_Goal of the exercise_
From the text below about Shakespeare Cliff, write out the part that begins at the words "But could someone" and ends after "brim of it ...".

|Clarkson Stanfield Shakespeare Cliff Dover, 1849|
National Maritime Museum, Greenwich
I’ve learnt subsequently that to Shakespeare scholars Will-never-saw-the-sea is an old chestnut, and probably true. Apparently there are notorious examples of Shakespeare getting it wrong about the sea, though I have no chapter and verse. I hope to come across these one day. Must look up The Tempest.
But could someone who had never seen cliffs, I ask myself, have written the cliff passage in King Lear? Intending to do away with himself, the blind Gloucester asks Edgar (his son but he doesn’t know it) to lead him to Dover.
There is a cliff, whose high and bending head
Looks fearfully in the confined deep:
Bring me but to the very brim of it ...
Edgar fools his father into thinking he is at the cliff edge and describes the scene:
Here's the place! - stand still - how fearful
And dizzy 'tis, to cast one's eye so low!
... half way down
Hangs one that gathers samphire: dreadful trade!
Methinks he seems no bigger than his head.
In homage to this passage, Dover boasts a Shakespeare Cliff. The Dover museum website tells us that samphire is one of those plants which abound on chalk grasslands and even on the cliff face. The Rock Samphire is a native perennial with small yellow florets, and was once a favourite vegetable, the leaves and stalk of which were cooked and eaten like asparagus. Samphire gatherers collected the plant by attaching themselves to a rope suspended from the cliff top. In 1768 a highwayman escaped from confinement in Dover Castle down a cliff by way of a rope left by a samphire gatherer.

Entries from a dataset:
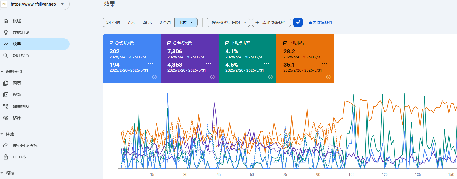Select the 站点地图 sitemap icon
Screen dimensions: 457x179
6,106
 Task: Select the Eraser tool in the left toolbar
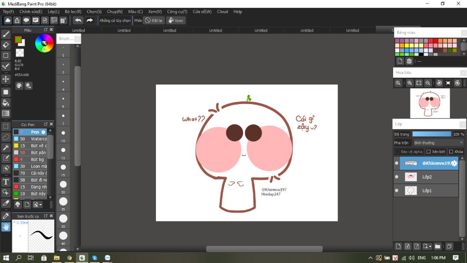[x=6, y=45]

_Expected answer_
But could someone who had never seen cliffs, I ask myself, have written the cliff passage in King Lear? Intending to do away with himself, the blind Gloucester asks Edgar (his son but he doesn’t know it) to lead him to Dover.
There is a cliff, whose high and bending head
Looks fearfully in the confined deep:
Bring me but to the very brim of it ...